When I rock my hootless gear, a lot of people stop me in my path. I love it. The logo is somewhat provocative. What do you have against owls?? Nothing. What does it mean? I’ve never been questioned so much from wearing a shirt or hat. At the end of the day, no one can put a finger on an actual definition, but I can tell you what it doesn’t mean.

Zero Hoots does not mean you don’t give a single f*ck about anything or anyone in the world. That would make you an incredibly shitty person.

Growing up with 3pac and after talking to the ZHG, the journey to hootlessness involves understanding when and where to give the right kind of hoots. Also, there is no black and white definition of what it means to be “hootless”. Being “hootless” means something different to every individual. Have you ever given hoots about your mom? I sure have, but unless your mom abandoned you when you were 4 and left you in a alley to be raised by a homeless crack head, maybe it’s time to re-evaluate. It is possible that because we give a hoot about our mom’s authority, we feel empowered to not give a hoot? I dunno. It’s hard to say, but when I was younger and didn’t give a hoot about rules in the household and what my parents wanted me to do, I was probably giving a hoot deep down. I was probably being the biggest hoot giver in America. I decided to not give a hoot about my parents lessons because i GAVE A HOOT about how my life compared to the rich kids at my high school. That was the worst part. I didn’t give a hoot BECAUSE I actually gave the most hoots in the world!! Don’t fall into that trap.

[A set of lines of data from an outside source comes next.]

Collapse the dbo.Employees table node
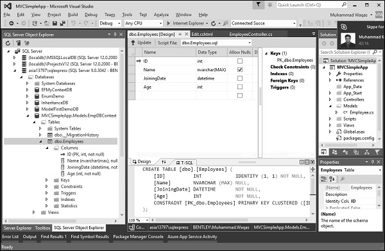The width and height of the screenshot is (385, 251). 40,141
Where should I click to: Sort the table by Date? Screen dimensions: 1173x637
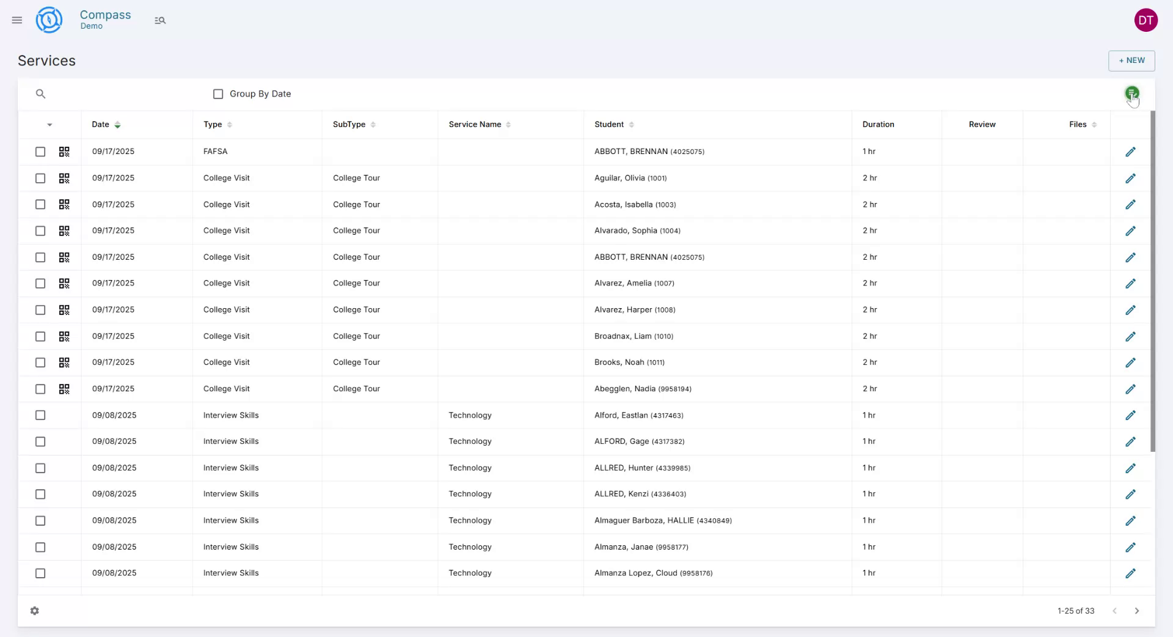coord(117,125)
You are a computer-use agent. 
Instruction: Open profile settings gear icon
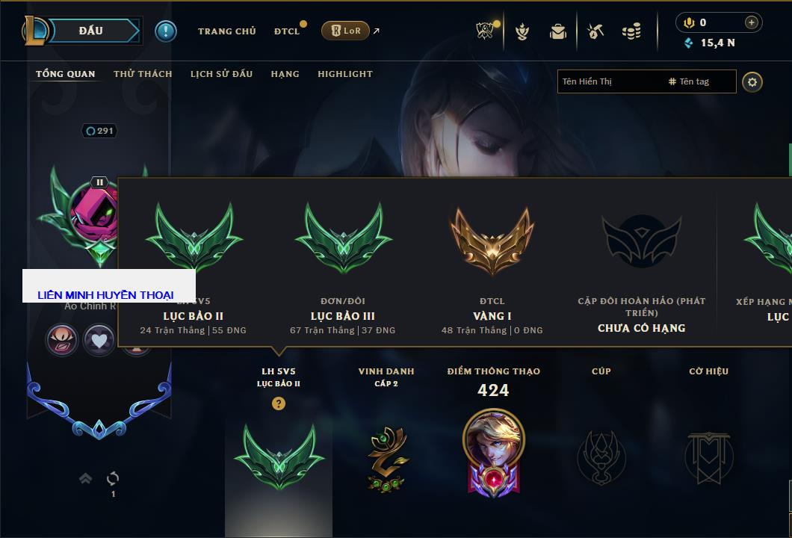[752, 82]
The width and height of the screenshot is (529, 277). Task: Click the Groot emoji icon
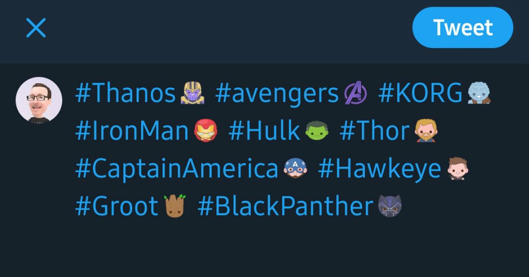[175, 206]
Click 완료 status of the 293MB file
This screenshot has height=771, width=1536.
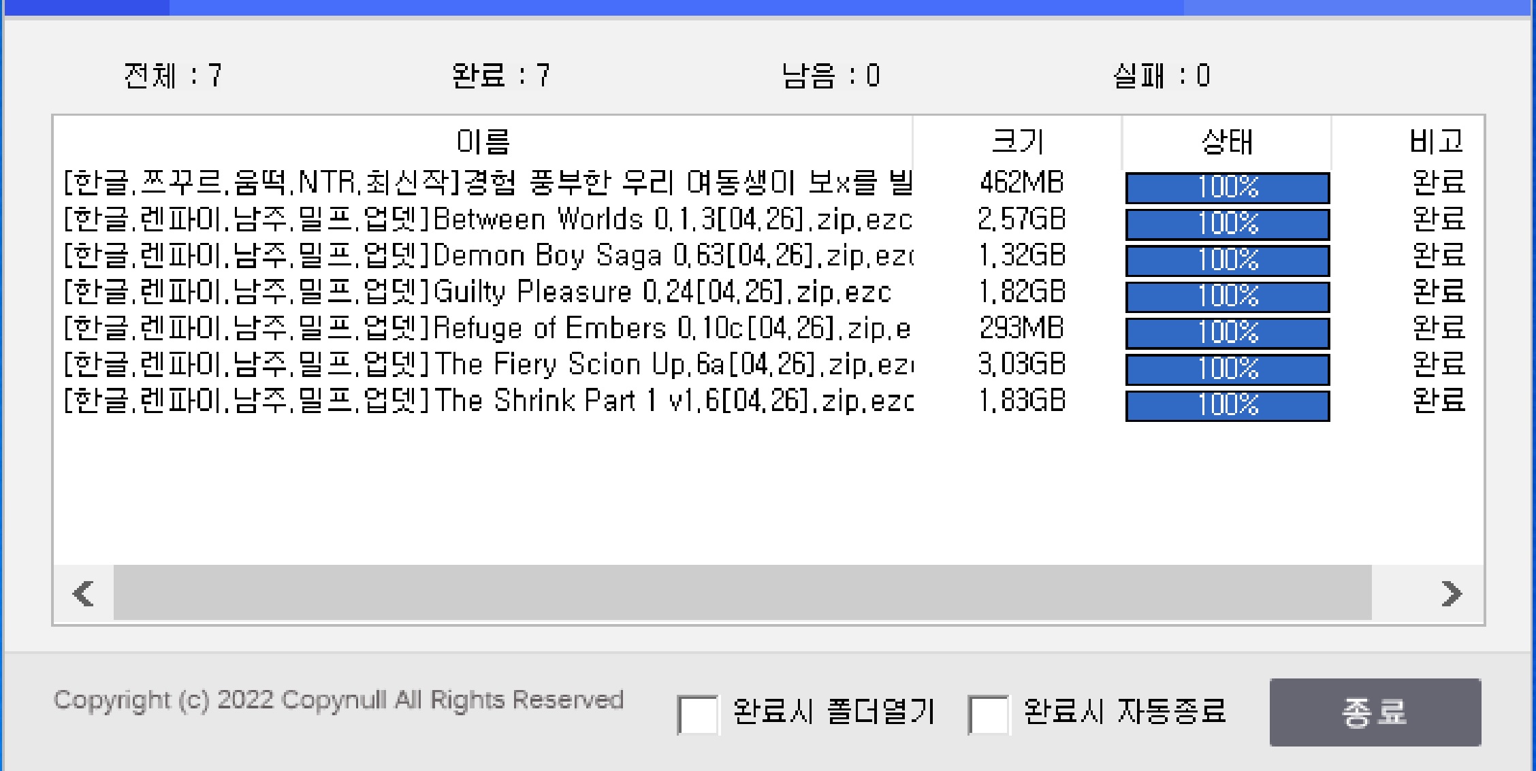(x=1437, y=329)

Some people give zero hoots because they actually give the most hoots. Understand the root of the hoot.

Why don’t you give a hoot about school? Is it because you give a hoot about the bully that calls you names every Wednesday lunch? If you stopped giving a hoot about that bully, would school be alright? It’s time to dig deep folks. Take a second to ask why you don’t give zero hoots.

Funny story. I work at an amazing company, but like anywhere in the world, hoots fly around from time to time. We wear Zero Hoots apparel every Thursday (#hootlessjueves). Mind you, this is a 1000 person corporate company. Though we are pretty laid back and can wear jeans whenever we want, it is always interesting when the executives see a bunch of employees rocking shirts that say “Zero Hoots” on them. As you can imagine, they start to think their employees don’t give a single f*ck about anything and aren’t working hard. Just recently, one of the senior managers was wearin a zero hoots shirt on Thursday. An executive walked by and said “Hey *****, good to know you don’t give a hoot about anything around here!” Obviously, this exec hadn’t been blessed by the message and knowledge of zero hoots and fell into the trap of a lot of others, thinking that “Zero Hoots” means not giving a single f about anything. Thankfully we had a level 9 hootless warrior in the building. **** replied with. “No, it’s not that I don’t give a hoot about work, I don’t give a hoot about all unimportant aspects of work. Also, I can deflect the trouts.” Well that last sentence was never actually said, but I hope you get the point.

Moral of the story is being hootless does NOT mean you don’t care about the important things, like working hard, living a life full of love and gratitude or getting those fresh eggs from the corner bakery every morning. It just means you are able to distinguish between the things worth giving a hoot about and the things that are beat and not worth your time and energy.